# Apps can't find my location if I'm behind my wifi on iPhone



## Matsaki (May 6, 2013)

Some Apps on my iPhone, like weather apps etc looks for location and in my house behind my router this don't work



> *Cannot Get Weather.* There may be a problem with your connection.


 
When I use other networks it's working ok.

What setting or ports in my router could I have missed??

Many thanks!


----------



## Satcomer (May 6, 2013)

Did this just start or did you install something lately or "upgraded" the firmware on the router?


----------



## Matsaki (May 6, 2013)

It started maybe a year ago. I have done many new settings since then (with my Netgear) But I also have the ISP router, and the Netgear behind that so I have more control. But even when I connect to the ISP's router I get the same error.

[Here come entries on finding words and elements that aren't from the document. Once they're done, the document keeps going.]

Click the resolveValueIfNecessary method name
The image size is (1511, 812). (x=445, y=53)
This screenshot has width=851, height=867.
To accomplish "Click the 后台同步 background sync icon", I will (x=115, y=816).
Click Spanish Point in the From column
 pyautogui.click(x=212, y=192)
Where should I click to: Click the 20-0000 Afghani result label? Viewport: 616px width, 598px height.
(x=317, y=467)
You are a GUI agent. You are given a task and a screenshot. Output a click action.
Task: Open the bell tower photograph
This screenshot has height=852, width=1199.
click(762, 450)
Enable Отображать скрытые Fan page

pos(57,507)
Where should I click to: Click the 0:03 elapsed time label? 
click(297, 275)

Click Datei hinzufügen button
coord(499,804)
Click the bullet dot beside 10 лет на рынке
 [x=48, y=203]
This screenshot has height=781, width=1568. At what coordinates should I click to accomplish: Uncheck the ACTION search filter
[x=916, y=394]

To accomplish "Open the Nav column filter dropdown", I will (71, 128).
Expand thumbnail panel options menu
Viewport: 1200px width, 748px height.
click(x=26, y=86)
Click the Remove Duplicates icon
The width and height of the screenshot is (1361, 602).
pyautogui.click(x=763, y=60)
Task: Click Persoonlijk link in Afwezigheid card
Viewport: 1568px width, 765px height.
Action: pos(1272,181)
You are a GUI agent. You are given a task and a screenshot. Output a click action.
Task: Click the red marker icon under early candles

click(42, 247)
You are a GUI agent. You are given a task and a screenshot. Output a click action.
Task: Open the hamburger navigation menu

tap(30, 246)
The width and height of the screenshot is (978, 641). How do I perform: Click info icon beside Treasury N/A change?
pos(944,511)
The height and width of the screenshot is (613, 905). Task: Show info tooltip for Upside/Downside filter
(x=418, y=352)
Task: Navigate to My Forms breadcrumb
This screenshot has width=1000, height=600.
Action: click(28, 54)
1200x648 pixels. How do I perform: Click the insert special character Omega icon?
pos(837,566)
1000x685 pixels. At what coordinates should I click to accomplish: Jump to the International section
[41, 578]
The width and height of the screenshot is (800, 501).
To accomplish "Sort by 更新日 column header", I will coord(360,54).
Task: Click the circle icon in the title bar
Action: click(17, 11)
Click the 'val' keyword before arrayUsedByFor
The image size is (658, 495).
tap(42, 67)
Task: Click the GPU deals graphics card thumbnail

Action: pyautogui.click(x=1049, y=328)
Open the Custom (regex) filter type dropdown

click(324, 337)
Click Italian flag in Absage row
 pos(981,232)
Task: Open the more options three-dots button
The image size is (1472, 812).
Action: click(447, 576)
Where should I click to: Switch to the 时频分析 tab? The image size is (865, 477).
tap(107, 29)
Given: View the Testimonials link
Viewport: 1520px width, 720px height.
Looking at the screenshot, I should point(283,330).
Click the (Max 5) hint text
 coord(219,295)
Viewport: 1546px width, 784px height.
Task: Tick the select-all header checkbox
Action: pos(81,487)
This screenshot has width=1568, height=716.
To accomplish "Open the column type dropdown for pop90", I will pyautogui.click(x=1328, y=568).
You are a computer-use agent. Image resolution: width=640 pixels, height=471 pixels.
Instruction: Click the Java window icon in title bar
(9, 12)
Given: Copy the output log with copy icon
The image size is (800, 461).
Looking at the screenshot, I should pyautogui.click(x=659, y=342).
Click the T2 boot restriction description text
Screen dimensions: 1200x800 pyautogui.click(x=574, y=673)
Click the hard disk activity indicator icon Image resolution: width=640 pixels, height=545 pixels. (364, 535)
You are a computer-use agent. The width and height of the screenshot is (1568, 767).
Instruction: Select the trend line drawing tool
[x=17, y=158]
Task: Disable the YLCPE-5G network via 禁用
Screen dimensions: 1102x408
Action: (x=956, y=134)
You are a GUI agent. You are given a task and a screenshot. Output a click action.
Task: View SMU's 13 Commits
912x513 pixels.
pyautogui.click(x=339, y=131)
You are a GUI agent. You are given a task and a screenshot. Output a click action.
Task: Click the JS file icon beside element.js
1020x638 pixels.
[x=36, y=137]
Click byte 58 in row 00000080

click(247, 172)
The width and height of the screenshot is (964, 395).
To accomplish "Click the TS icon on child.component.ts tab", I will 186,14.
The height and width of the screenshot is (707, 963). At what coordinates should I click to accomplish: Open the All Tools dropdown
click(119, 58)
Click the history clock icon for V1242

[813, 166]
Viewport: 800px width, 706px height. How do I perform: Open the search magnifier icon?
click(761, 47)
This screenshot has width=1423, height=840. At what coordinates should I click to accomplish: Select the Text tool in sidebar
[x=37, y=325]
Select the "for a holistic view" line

At my friends house having the same ISP and router, it was working?!?


----------



## Satcomer (May 7, 2013)

I sure hope in the "ISP" router  has NAT off. The double NAT error of having two NAT routers in the same network could cause the problem.


----------



## Matsaki (May 7, 2013)

I only know that they have all ports open on the LAN that I have connected the Netgear to. So that I can open and close any ports I want too in my Netgear. And everything else is working fine for me.


----------



## Satcomer (May 7, 2013)

But make sure NAT is turned off in the ISP router FIRST!  

Also bookmark the Apple site Well known TCP and UDP ports used by Apple software products because it says you must have port 427 open for Location services.


----------



## Satcomer (May 7, 2013)

I almost forget. Can your Mac finds it's location (System Preferences->Date+Time, Time Zone finder) and (System Preferences->Security + Privacy)?


----------



## Matsaki (May 7, 2013)

I believe I have to turn NAT off in my router then. Just have to find it in the very  messy Tomato (but good)


----------



## Satcomer (May 7, 2013)

I would then take that ISP router back to ISP and say it is blocking things on your network and try to get a new one.  It couldn't hurt to try. 

Also check on your ISP's web page and look for compatible modems. Maybe you could get one that doesn't have a router in it.


----------